Published online by Cambridge University Press: 10 January 2011
Augustus' chief concern as a stylist was clarity of expression. To achieve that end he was willing to employ prepositions where their use might, strictly speaking, have seemed redundant. In 50 b.c. Cicero had self-consciously apologized to Atticus for a similar practice. Seven years earlier, among the regulations governing a temple of Jupiter, prepositional phrases occur in place of the expected dative case.
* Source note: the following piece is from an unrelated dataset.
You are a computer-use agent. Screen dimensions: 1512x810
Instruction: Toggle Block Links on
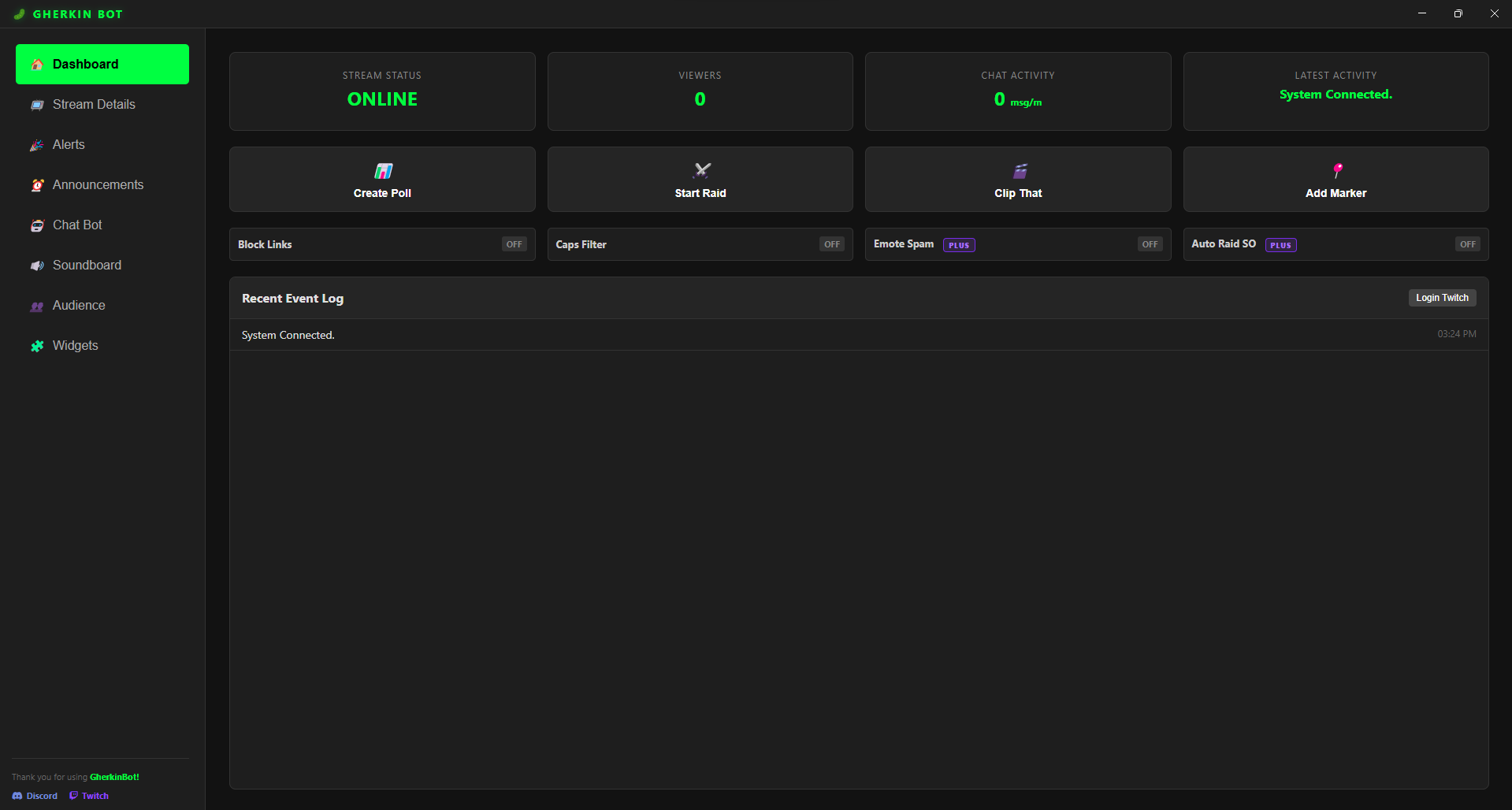click(x=513, y=244)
The increasing prominence of prepositions in marking syntactic relations previously expressed by case inflection represents one of the most important grammatical developments in the history of Latin.
In addition to presiding over the demise of the inherited case system, Latin prepositional usage has special interest for its exemplification of diverse syntactic and semantic change. Prepositions reflect the expression of time–space relations in the Roman world and play a central role in the construction of idioms. Notable semantic realignments have been occasioned by the interaction between prepositional and prefixational uses of the same form, or of different forms with similar or opposite meanings.
Like other Latin prepositions, prae and pro are commonly discussed in one of two ways. Traditional lexicographers distinguish between ‘literal’ and ‘figurative’ usage, isolating a basic meaning to which all other meanings are presumably subordinate. Thus, according to Lewis and Short, prae is used ‘literally’ when it refers to place, but ‘figuratively’ in comparisons.